WORK TO DO ::
[a] How would you put this sentence from the goat-breeding forum thread into Spanish: "But I feel that as a breeder building a good quality stock is of the utmost importance to me."?
[b] Could you carry the goat-breeding forum thread forward with its next post, starting after the final sentence shown?

##### EXCERPTED TEXT #####

I am concentrating on traditionals now (black traditionals to be specific) and some year-when I get my traditionals to be excellent show quality (which I have some work to do there) then I may add some color. But I feel that as a breeder building a good quality stock is of the utmost importance to me. 

Not to say that you certainly can not do that right away w/the colored boers-you can. I just did not start down the dapple path :greengrin: :thumb: That is kind of a cute way to think of it...."the dappled path"...lol


----------



## mmiller (Apr 3, 2012)

He is aleast 50% boer. I didn't get to see his daddy. His dam is a red head that has spots on her neck. I hope to have pics up by the end of next week. Thanks for all the input I was really on the fence about selling him. 500 dollars sounds really good when you are trying to get your herd up and going but I think in the long run my herd will benefit more from him if I keep him.

##### DATASET EXCERPT #####

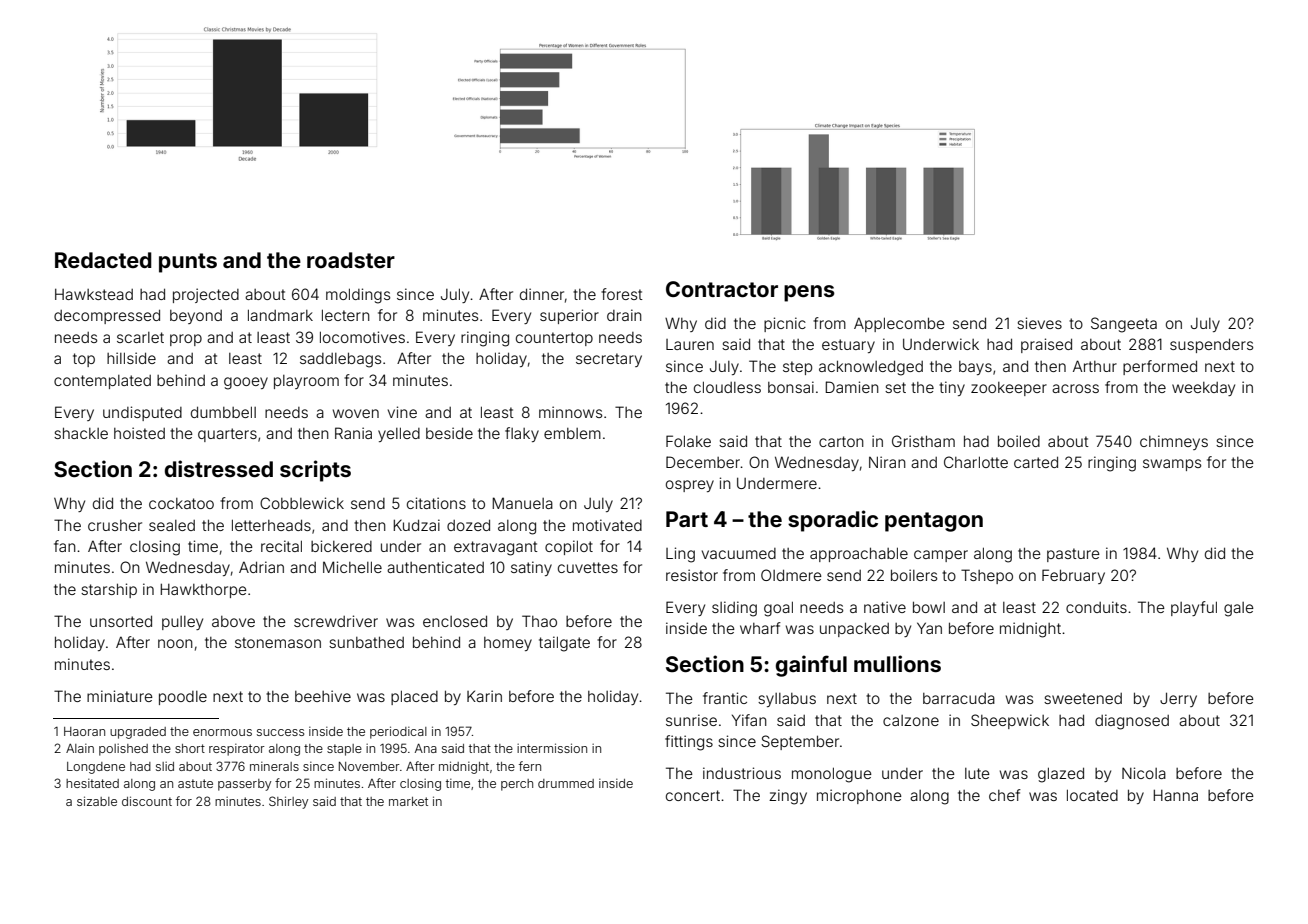 The height and width of the screenshot is (924, 1308). Describe the element at coordinates (727, 387) in the screenshot. I see `cloudless` at that location.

#####

EXERCISE ANSWERS ::
[a] Pero siento que, como criador, formar un rebaño de buena calidad es de suma importancia para mí.

[b]
----------



## toth boer goats (Jul 20, 2008)

I haven't jumped to dapples yet.....but they are getting more popular..... :thumb:


----------



## mmiller (Apr 3, 2012)

*Re: Are they here to stay? UPDATED Pics!!*

Here is a pic of Rock. Who I now plan to keep as a future herdsire.


----------



## Crossroads Boers (Feb 19, 2011)

Awww! He is really cute! Thanks for sharing the pictures! Love that color!!!


----------



## toth boer goats (Jul 20, 2008)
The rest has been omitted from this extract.